§ What you need to do
Look through the data below for the string "computer", and copy every line where it turns up.

Collected data

╔══

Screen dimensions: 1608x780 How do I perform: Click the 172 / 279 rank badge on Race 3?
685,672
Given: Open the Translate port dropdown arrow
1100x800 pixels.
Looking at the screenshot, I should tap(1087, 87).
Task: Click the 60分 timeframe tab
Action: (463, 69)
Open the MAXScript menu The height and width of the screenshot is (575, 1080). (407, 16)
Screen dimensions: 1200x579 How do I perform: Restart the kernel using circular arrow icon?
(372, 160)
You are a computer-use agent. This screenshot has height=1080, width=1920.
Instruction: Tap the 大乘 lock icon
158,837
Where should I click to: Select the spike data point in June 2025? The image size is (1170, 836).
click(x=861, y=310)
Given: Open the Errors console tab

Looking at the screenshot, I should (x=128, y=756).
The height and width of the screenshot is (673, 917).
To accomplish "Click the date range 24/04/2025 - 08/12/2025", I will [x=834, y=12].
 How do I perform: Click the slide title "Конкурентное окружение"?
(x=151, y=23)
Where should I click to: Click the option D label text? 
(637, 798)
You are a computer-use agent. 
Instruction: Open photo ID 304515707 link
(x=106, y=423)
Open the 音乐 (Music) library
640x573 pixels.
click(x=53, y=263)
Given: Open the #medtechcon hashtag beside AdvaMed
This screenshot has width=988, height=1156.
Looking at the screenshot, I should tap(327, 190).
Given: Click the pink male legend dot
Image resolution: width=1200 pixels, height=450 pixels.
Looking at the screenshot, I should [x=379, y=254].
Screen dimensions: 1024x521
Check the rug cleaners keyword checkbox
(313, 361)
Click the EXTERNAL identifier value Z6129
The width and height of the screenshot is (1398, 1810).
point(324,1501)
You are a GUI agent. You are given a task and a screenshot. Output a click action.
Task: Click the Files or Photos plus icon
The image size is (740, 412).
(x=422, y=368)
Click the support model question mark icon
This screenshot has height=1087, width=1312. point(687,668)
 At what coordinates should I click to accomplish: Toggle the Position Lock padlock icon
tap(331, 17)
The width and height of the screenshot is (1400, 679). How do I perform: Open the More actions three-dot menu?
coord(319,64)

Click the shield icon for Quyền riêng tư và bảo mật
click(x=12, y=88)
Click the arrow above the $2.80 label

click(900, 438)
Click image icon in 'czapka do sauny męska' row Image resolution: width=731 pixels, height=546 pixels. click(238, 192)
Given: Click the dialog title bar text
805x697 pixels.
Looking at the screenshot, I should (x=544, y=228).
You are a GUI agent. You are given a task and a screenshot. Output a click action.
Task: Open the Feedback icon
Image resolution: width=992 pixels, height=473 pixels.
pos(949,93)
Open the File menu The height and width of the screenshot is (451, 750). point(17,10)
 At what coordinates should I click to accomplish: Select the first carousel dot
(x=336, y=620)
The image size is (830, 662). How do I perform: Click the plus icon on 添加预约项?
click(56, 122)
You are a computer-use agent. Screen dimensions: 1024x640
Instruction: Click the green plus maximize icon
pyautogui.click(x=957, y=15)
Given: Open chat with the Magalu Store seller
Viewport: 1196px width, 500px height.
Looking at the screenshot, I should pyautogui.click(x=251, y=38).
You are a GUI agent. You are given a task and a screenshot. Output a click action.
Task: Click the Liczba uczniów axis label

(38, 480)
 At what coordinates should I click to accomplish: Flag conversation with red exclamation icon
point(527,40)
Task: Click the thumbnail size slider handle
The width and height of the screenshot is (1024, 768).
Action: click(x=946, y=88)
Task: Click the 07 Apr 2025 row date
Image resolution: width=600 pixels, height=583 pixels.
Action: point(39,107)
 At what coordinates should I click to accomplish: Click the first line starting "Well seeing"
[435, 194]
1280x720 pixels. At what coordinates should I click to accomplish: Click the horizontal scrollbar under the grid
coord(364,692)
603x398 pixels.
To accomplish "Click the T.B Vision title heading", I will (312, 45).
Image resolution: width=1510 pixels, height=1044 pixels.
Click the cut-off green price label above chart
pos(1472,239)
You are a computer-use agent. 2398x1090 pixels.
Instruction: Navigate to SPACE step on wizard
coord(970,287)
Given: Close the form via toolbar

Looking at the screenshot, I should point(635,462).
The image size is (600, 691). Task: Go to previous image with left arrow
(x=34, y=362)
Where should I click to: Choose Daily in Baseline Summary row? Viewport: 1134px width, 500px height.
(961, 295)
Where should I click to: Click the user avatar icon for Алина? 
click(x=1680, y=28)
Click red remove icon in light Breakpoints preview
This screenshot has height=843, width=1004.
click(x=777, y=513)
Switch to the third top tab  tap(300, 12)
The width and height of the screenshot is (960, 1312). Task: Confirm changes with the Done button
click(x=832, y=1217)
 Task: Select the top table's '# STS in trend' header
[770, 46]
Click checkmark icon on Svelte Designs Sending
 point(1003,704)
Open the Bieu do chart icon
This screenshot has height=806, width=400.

╚══

§ Problem solution
You are a computer-use agent. This screenshot has height=1080, width=1920.
You are a computer-use agent. 
You are a computer-use agent. Screen dimensions: 1024x640
You are a computer-use agent. 2398x1090 pixels.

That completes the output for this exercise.